Открыток было две, пришли они с промежутком в два месяца. Он обнаружил их в почтовом ящике. Первую в октябре, в полдень. Как всегда, он специально заехал домой с работы, хотя уже почти потерял надежду. И нашел в глубине железного ящика маленький белый конверт, без адреса, без марки, без ничего. Сразу понял, что это от сына. Скорей разорвал бумагу: внутри был изумительный вид Лемана, с фонтаном Же-До и холмами Колоньи на заднем плане. Он читал и перечитывал:
Милый папочка,
надеюсь, с тобой все отлично.
Здесь все хорошо. Скоро расскажу.
Обнимаю,
твой сын
Перечитал снова, про себя и вслух, очень быстро и очень медленно, единым духом и по слогам, чтобы не упустить ни единого слова. В квартире он кричал, прыгал от радости, помчался в комнату сына, улегся в его кровать, обнимал одеяла, прижимал к себе подушки. Наконец-то весточка от обожаемого сына! Кинулся к фотографии Поля-Эмиля в рамке, с десяток раз поцеловал стекло. Значит, сын отказался воевать, уехал в безопасное место, в Женеву. Какое счастье, какое облегчение! Отец был на седьмом небе от счастья и почувствовал, что ему нужно с кем-то поделиться. Но поговорить было не с кем. Тогда он решил спуститься к консьержке и заколотил в дверь ее каморки, чтобы сообщить добрую весть. Вытащил ее из ванной и, стоя на пороге, прочел открытку вслух — ведь сама она не прочтет с нужным выражением, испортит прекрасные слова сына; к тому же пускай смотрит, но не трогает, мало ли в какую грязь она лазила руками.

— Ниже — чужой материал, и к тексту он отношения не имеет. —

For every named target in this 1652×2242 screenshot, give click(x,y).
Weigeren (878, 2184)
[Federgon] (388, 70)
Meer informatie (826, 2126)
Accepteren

— Он в безопасности, в Швейцарии! — воскликнул отец, дочитав. — Как вы думаете, что он там делает?
— Понятия не имею, — рассеянно ответила консьержка.
У нее было только одно желание — избавиться от непрошеного гостя.
— Скажите же что-нибудь! Ну! Что он может делать в Женеве?
— У меня есть один знакомый, у него был знакомый, так тот жил в Швейцарии и работал в банке, — отозвалась женщина.
— В банке! — завопил отец, хлопнув себя по лбу. — Ну ра-зу-ме-ет-ся! Наверняка у него высокий пост в каком-нибудь банке! Вот видите, какие швейцарцы достойные люди: не теряют времени на войну.
И в следующие месяцы он представлял себе, как сын производит фурор в тихой конторе крупного банка.
Вторая открытка пришла недавно. С видом на площадь Нёв.
Милый папочка,
Я все время думаю о тебе. Все хорошо.
Крепко обнимаю.
Твой сын
Она была в таком же конверте, как и предыдущая, без адреса, без марки. В первый раз он не обратил на это внимания, но теперь пытался понять, как попали к нему эти письма. Может, Поль-Эмиль в Париже? Нет, он бы сам зашел его проведать. Ведь отец ни разу не забыл оставить дверь незапертой, значит, разминуться они не могли. Нет, сын точно был не в Париже, он был в Женеве. Но кто же тогда положил эти две открытки в почтовый ящик, если не сын? Он терялся в догадках.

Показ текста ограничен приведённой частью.